La troisième partie des Principes est intitulée « Du Monde visible » ; elle traite, en réalité, de ce qui se voit dans le Ciel. Descartes commence par une brève description ou, comme il dit, une « histoire » des phénomènes, c’est-à-dire des apparences célestes ; il résume à ce sujet les observations des astronomes, et y joint leurs hypothèses pour rendre compte des mouvements des planètes[1]. Puis il explique, au moyen de suppositions qui lui sont propres, la formation du Monde, c’est-à-dire en particulier du Soleil et des Étoiles fixes, des Comètes et des Planètes.

Les apparences célestes n’ont rien d’absolu. Nous en jugeons comme habitants de la Terre, en considérant de là le Soleil et les Étoiles, et tout le Firmament. Mais que l’observateur se transporte par la pensée dans la Planète la plus lointaine, Jupiter ou même Saturne[2] : quelles apparences auront alors à ses yeux le Soleil, et la Terre, et l’ensemble des Cieux ? Le Soleil ne sera plus qu’une Étoile fixe ; et la Terre, à peine visible, une petite Planète.
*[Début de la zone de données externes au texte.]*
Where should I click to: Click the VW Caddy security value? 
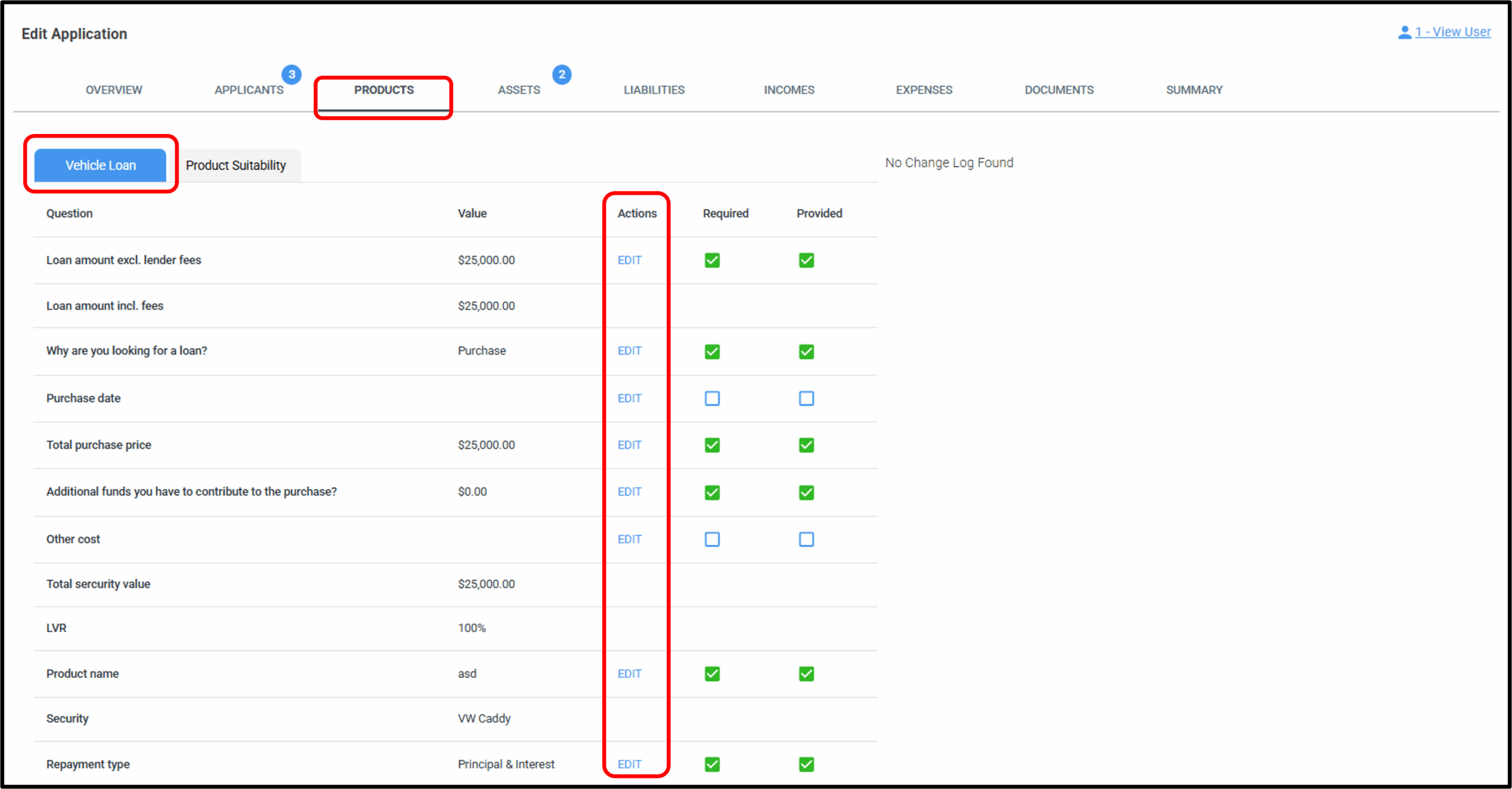pos(484,719)
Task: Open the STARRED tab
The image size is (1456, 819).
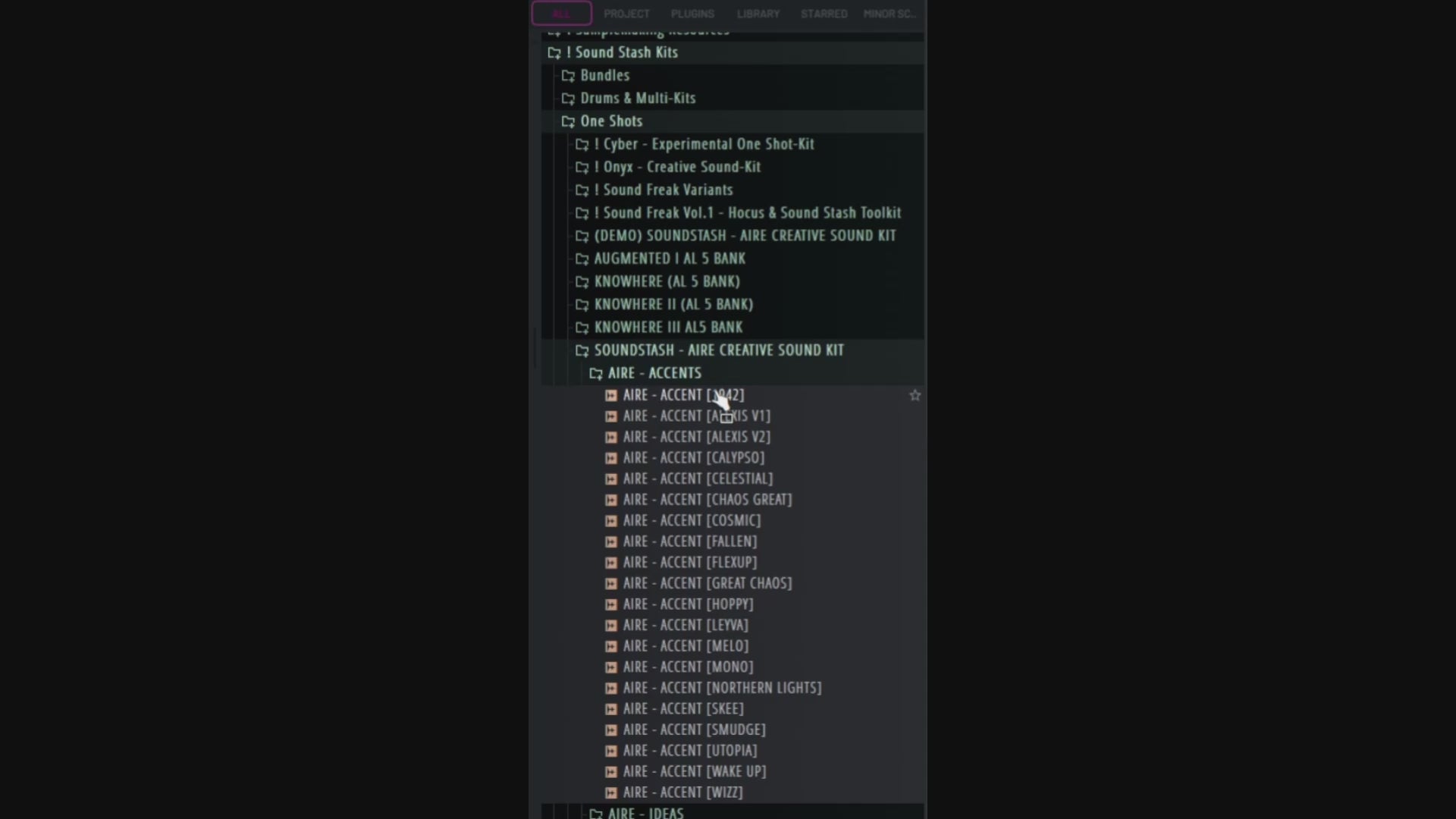Action: (x=824, y=14)
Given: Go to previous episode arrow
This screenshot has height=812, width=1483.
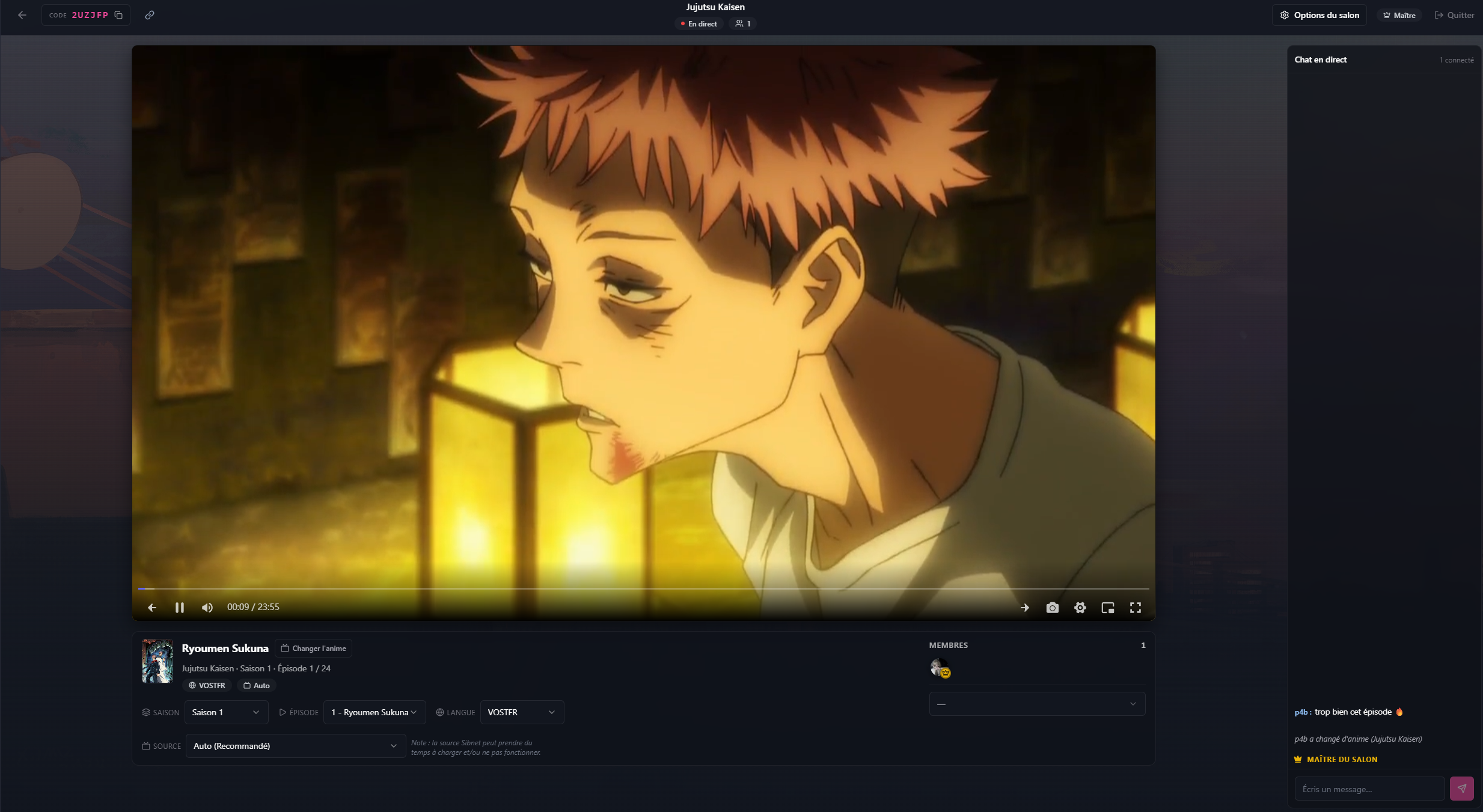Looking at the screenshot, I should [x=152, y=608].
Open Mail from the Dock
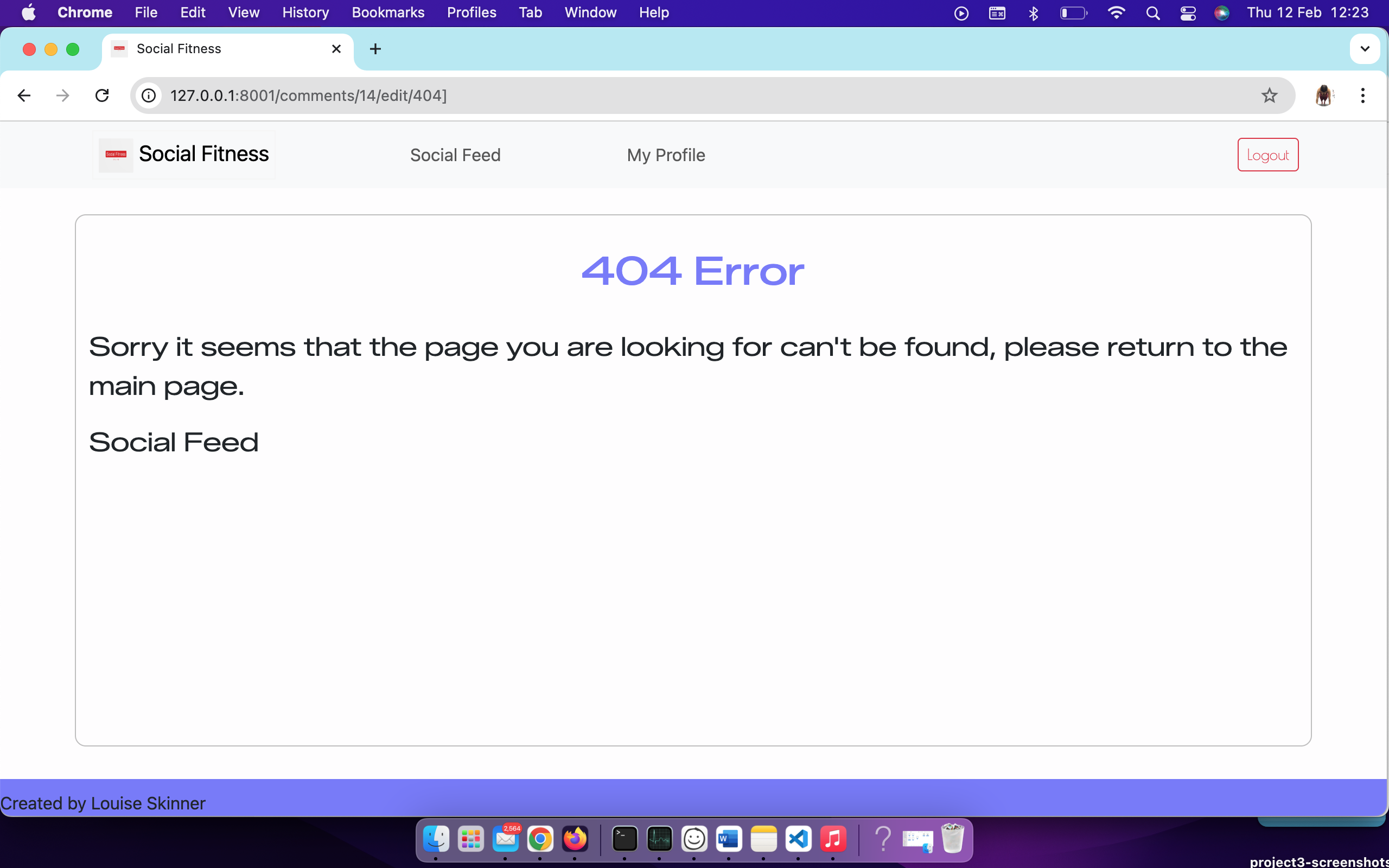This screenshot has width=1389, height=868. point(505,839)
La Terre et le Soleil ont été jusqu’ici comme les deux personnages principaux, et qui accaparaient toute l’attention, les deux protagonistes dans cette grande épopée de la création du monde. Descartes les fait, si l’on ose dire, rentrer dans le rang : le Soleil n’est plus qu’une unité dans l’armée innombrable des Étoiles, et de

  1. Cette première partie, sorte d’introduction, va de l’art. iv à l’art. xli inclus. Tome VIII, p. 81-98 ; ou t. IX (2e partie), p. 104-122.
  2. Tome VIII, p. 82-83 ; ou t. IX (2e partie), p. 106 : art. viii.